- Teplen Location within Bulgaria
- Coordinates: 41°29′N 23°56′E﻿ / ﻿41.483°N 23.933°E
- Country: Bulgaria
- Province: Blagoevgrad Province
- Municipality: Hadzhidimovo Municipality

Government
- • Mayor: Zhivko Petelov (DPS)

Area
- • Total: 1,316 km^{2} (508 sq mi)
- Elevation: 792 m (2,598 ft)

Population (2022)
- • Total: 458
- Time zone: UTC+2 (EET)
- • Summer (DST): UTC+3 (EEST)

= Teplen =

Teplen is a village in Hadzhidimovo Municipality, in Blagoevgrad Province, Bulgaria.

==Geography==

The village of Teplen is located in a mountainous area in Southwestern Bulgaria. It is situated on the Beslensky hill. The highest point in its territory is Teplenski peak - 980 meters, located on the very border with Greece at border pyramid number 146.

==History==

In an Ottoman tax register for the Western Rhodopes from 1499 - 1502, it is mentioned that the population of the village was already Muslim.

In the list of settlements with registered names of the heads of households in the second half of the 15th and the beginning of the 16th century, 78 persons were registered in the village of Teplen (Papa Valkan).
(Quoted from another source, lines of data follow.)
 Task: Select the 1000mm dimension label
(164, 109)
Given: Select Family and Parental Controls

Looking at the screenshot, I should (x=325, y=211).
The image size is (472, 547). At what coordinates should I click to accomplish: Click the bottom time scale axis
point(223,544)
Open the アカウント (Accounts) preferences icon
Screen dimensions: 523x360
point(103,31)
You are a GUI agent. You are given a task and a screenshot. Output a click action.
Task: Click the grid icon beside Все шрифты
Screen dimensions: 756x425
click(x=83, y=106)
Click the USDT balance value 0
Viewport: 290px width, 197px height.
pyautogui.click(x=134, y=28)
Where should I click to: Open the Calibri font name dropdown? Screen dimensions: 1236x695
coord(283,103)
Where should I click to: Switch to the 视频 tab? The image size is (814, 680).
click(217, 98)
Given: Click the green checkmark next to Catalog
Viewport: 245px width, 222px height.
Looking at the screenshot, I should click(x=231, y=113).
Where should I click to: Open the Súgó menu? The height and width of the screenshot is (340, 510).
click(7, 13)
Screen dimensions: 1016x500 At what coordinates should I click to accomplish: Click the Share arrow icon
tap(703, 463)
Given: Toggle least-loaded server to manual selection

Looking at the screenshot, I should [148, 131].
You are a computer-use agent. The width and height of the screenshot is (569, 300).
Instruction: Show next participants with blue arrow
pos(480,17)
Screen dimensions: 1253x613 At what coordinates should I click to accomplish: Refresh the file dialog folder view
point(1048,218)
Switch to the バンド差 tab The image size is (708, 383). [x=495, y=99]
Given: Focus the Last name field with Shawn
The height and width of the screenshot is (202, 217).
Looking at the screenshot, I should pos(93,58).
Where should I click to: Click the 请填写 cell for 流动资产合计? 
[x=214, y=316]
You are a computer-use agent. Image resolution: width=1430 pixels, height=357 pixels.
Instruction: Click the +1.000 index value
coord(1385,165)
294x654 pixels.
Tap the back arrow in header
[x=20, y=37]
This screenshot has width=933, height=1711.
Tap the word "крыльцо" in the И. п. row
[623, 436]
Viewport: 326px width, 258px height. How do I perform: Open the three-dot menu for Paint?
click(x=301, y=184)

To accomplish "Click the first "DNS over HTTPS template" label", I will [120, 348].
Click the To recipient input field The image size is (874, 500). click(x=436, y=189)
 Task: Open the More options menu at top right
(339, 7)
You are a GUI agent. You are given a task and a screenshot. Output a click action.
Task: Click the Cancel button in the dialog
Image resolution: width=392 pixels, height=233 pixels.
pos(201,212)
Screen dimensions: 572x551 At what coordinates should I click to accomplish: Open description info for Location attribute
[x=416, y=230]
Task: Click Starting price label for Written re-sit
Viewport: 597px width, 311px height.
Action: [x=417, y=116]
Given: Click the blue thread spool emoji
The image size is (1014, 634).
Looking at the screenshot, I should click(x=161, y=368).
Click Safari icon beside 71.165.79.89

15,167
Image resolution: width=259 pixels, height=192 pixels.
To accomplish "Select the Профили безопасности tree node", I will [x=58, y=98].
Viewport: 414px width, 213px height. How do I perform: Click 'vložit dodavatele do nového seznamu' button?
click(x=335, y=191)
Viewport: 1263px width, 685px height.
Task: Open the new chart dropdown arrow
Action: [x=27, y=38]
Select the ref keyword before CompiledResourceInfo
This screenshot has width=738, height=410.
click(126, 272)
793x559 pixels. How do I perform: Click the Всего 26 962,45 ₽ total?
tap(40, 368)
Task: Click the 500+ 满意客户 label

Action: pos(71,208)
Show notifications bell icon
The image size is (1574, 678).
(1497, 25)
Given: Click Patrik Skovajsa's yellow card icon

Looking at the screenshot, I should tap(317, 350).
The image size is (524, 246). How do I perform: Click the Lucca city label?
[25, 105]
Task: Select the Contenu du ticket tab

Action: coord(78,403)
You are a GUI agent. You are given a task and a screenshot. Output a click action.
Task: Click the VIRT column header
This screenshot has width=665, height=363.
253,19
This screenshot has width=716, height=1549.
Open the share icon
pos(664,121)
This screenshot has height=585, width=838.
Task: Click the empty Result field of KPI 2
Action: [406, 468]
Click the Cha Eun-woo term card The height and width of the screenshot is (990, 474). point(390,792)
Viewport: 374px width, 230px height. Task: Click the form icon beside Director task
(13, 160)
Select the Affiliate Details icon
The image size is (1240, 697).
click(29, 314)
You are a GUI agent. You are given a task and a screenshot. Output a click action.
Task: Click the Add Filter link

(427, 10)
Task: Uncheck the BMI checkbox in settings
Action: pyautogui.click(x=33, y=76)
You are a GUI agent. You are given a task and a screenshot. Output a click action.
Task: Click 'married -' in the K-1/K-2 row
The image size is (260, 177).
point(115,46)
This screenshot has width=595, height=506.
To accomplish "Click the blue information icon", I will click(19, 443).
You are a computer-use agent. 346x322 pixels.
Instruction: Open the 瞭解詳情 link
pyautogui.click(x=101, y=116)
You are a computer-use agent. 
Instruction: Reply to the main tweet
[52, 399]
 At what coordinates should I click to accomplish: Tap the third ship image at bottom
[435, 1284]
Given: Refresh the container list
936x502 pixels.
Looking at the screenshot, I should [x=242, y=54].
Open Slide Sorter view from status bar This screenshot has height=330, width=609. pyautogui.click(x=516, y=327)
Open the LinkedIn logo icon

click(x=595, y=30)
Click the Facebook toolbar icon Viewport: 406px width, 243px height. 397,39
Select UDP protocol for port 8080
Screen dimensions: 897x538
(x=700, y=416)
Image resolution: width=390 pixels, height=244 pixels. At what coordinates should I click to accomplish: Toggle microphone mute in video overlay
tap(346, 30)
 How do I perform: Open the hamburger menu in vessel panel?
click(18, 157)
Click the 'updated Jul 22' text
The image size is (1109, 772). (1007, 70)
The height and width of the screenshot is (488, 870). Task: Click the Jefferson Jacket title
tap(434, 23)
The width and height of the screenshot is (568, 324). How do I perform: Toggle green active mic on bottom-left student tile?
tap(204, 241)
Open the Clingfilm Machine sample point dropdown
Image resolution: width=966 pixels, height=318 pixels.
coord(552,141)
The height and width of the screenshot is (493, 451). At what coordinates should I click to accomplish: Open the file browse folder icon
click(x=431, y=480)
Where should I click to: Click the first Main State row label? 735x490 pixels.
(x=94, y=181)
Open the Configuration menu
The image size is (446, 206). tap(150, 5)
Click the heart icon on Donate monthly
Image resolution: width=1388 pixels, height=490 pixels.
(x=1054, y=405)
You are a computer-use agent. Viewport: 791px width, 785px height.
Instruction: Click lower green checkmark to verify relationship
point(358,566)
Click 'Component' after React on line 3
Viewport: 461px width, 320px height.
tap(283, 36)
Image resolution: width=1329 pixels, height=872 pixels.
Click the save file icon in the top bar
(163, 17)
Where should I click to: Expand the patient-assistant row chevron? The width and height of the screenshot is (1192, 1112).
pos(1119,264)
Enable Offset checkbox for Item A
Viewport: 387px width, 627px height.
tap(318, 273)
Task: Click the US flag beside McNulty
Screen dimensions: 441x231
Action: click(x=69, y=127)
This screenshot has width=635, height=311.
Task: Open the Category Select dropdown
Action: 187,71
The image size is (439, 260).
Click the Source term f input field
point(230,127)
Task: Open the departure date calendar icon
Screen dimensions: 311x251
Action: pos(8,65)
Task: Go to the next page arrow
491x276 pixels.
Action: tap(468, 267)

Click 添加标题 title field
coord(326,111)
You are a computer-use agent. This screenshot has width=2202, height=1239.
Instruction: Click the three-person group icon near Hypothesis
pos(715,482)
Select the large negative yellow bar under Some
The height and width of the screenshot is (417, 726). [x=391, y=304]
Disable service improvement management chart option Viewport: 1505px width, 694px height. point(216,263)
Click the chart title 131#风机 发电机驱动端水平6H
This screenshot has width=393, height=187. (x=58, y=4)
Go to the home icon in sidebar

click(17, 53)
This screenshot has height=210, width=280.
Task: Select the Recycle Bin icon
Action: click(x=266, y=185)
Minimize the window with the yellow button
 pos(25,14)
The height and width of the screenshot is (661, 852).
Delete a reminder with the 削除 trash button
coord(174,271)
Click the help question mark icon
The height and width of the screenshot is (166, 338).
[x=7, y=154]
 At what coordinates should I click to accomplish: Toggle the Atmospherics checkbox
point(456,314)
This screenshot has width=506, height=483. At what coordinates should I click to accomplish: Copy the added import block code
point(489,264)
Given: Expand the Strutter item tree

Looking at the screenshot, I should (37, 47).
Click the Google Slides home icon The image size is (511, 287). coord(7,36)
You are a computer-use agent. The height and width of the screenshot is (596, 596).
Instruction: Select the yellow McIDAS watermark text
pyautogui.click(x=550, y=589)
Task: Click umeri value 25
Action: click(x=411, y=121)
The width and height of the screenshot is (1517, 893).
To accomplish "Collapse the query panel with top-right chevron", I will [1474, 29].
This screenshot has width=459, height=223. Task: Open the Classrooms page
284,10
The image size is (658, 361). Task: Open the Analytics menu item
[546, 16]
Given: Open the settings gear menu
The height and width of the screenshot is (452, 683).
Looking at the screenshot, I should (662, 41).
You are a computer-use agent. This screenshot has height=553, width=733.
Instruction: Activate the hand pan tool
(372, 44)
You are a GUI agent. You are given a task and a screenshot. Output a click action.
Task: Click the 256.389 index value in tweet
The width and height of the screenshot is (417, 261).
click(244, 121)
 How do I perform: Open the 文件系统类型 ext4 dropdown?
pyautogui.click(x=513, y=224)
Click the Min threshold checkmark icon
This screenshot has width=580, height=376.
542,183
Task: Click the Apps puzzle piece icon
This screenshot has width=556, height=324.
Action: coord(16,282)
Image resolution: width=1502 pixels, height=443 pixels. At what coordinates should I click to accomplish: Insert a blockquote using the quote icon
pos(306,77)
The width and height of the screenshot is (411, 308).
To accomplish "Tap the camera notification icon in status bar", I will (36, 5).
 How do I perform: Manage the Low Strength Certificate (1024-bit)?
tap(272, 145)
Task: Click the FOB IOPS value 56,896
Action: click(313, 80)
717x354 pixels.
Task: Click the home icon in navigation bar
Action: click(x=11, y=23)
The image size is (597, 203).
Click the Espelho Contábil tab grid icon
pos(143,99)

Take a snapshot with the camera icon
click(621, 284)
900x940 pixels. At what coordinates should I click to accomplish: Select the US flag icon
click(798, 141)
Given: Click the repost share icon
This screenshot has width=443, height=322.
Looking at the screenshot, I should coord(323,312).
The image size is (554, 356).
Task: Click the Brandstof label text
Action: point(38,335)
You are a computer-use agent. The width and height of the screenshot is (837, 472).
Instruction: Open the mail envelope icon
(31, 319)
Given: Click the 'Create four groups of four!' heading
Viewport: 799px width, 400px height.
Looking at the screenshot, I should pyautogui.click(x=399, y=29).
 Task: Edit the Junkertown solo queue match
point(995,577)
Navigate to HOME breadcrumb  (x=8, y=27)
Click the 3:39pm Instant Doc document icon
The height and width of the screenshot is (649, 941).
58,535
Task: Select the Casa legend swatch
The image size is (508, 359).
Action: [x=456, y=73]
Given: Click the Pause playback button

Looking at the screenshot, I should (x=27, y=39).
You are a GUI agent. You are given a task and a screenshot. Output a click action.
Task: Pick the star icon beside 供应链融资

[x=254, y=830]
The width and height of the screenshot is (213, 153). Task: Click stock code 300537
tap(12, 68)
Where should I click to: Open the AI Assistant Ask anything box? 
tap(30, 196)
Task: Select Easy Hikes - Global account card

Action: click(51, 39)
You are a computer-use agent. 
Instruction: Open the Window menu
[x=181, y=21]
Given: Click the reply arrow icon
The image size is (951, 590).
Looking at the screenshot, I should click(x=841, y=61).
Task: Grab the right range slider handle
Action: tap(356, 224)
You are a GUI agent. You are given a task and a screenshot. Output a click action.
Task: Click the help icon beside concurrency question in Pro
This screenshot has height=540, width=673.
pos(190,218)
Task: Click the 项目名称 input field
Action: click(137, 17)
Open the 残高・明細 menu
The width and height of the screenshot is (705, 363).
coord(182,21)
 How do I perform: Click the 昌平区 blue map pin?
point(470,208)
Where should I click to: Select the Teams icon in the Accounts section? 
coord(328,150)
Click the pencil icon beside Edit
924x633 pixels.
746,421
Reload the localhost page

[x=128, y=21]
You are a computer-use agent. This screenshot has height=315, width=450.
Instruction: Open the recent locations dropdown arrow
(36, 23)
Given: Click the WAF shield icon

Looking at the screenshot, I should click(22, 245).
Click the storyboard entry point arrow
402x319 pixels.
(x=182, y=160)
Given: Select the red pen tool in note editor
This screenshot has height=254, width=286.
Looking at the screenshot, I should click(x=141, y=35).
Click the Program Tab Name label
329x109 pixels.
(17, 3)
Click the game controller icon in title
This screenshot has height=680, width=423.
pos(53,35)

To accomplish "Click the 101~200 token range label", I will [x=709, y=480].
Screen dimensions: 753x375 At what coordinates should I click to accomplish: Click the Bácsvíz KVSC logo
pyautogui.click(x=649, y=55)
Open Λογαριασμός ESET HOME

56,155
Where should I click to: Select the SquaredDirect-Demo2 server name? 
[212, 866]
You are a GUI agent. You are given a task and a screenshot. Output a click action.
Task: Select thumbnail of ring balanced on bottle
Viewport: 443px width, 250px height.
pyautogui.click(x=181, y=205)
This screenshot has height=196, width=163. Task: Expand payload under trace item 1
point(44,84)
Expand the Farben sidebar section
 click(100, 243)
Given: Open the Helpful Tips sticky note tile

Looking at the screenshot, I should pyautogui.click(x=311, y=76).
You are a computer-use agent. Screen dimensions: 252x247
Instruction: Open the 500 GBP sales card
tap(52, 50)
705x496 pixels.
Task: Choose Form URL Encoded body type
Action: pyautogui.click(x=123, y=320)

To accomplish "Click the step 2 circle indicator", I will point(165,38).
In the 19th century, Teplen was a Muslim village in Nevrokop (the old name of the town of Gotse Delchev) kaza of the Ottoman Empire. In the "Ethnography of the vilayets of Adrianople, Monastir and Salonica", published in Constantinople in 1878 and reflecting the statistics of the male population of 1873, Téplen is listed as a village with 45 households and 130 Pomac inhabitants. According to Vasil Kanchov's statistics ("Macedonia. Ethnography and Statistics"), in 1900 Teplen was a Bulgarian-Mohammedan settlement. 360 people live in it, all Mohammedan Bulgarians in 135 houses. According to Stefan Verković, at the end of the 19th century Teplen had a Muslim male population of 156 people living in 45 houses.

==Religion==

The village is Muslim and there is a mosque.